# Pricing



## jazzodin (Mar 2, 2010)

Hello everyone, It's been awhile since I've posted anything but I'm back. A few months ago I asked your advise about how to go about getting into product photography. You guys gave me some great advise but unfortunately I haven't found a photographer who is willing to teach me anything without paying them an arm and a leg. So I've been slowly working away on building a portfolio and practicing as much as I can. Without warning in the last week I've been asked to shoot 2 products, which is great but my question is what do you guys out there do for figuring out a quote? Do you just use a base hourly rate and go from there? I realize there are alot of factors that are at play here but these are fairly straight forward shots on a white background. I'm not to worried on how to shoot them or light them I have all the lights and know how for that.....I'm just unsure of what kind of formula to use for coming up with a fair price for doing product shoots.
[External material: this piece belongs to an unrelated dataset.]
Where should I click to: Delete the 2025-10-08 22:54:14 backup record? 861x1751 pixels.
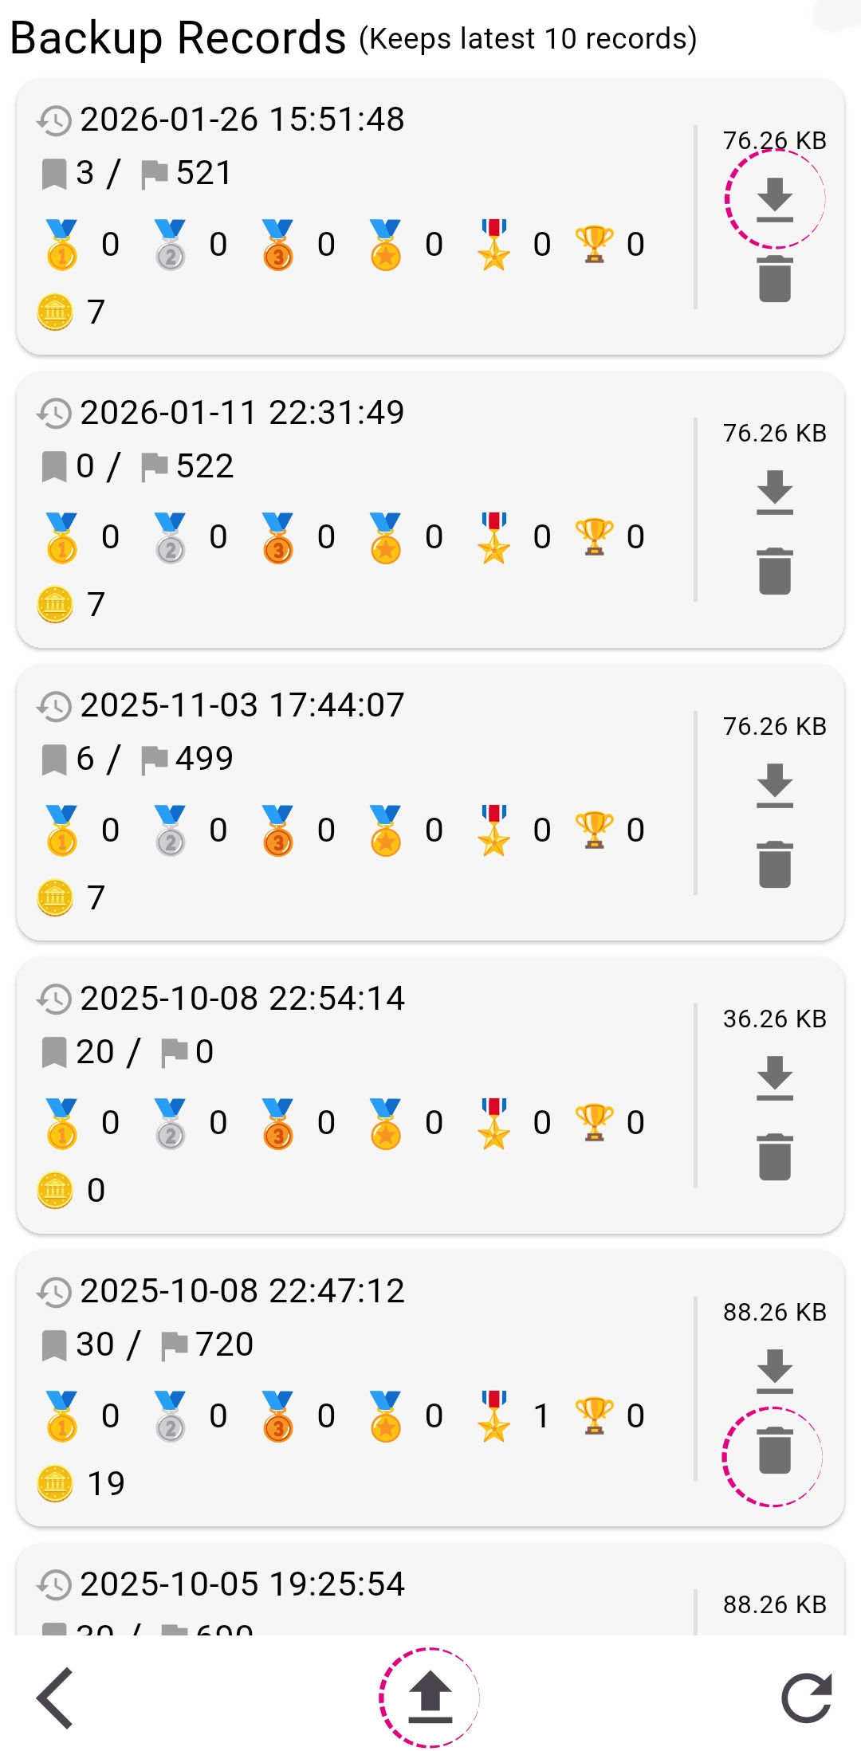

Any thoughts or advise would be greatly appreciated.


p.s. I've been trying to shoot a perfume bottle and I'm having a heck of a time with the highly reflective cap on the bottle. It's a highly polished metal cap and it's like a mirror. I keep getting my own reflection in the cap. I've tried everything I know...even used a 70-300 lens so I was way back and sure enough if you zoom in you can still see me. How the heck do I stop this.


----------



## bigtwinky (Mar 2, 2010)

I cant say much on pricing other than keep in mind the liscence for image use.  Do you give them 1 year, life time,...?  Charge accordingly.  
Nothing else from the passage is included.